STANDARDS OF BUSINESS VALUATION

Standards used for business valuation differ considerably from state to state. State statute and case law interpreting those statutes will aid in a practitioner's ability to define the proper standard for business valuation in a particular state. However, many states do not do a good job of defining that standard of value. These states often simply label that standard as the "value" or "net value. We can look to the IRS for further guidance as to what standard we use to value a business. The IRS uses "fair market value" as the standard for valuation purposes. Fair market value being defined as "the price, expressed in terms of cash, at which property would change hands between a willing hypothetical buyer and a willing hypothetical seller, acting at arm's length in an open and unrestricted market where neither party is under a compulsion to buy or sell and both parties have reasonable knowledge as to the relevant facts.

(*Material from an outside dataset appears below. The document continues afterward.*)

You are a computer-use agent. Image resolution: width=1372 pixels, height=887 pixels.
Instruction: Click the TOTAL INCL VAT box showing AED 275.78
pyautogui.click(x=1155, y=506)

There are other terms that we will see used for valuation. Those terms include "investment value", which is typically understood as the value of a business interest to a specific buyer. Investment value differs from fair market value in that it takes into consideration specific attributes of a specific buyer. Another terms we will see is "intrinsic value". Intrinsic value is the value attributable to a current business owner. This doesn't take into consideration any hypothetical buyer or hypothetical seller nor does it even consider a hypothetical sale. Intrinsic value simply looks at the value of the continued business interest to the current business owner.

There is dispute amongst the jurisdictions and also within courts of the same jurisdiction as to what standard to apply when a business cannot be sold either because of contracts to restrict transfer of ownership or otherwise. Some posit that per the definition of fair market value a business with these restrictions cannot be sold and thus cannot be valued under the fair market value approach. Others posit that despite the transfer restriction fair market value should be determined as if there were no transfer restrictions whatsoever.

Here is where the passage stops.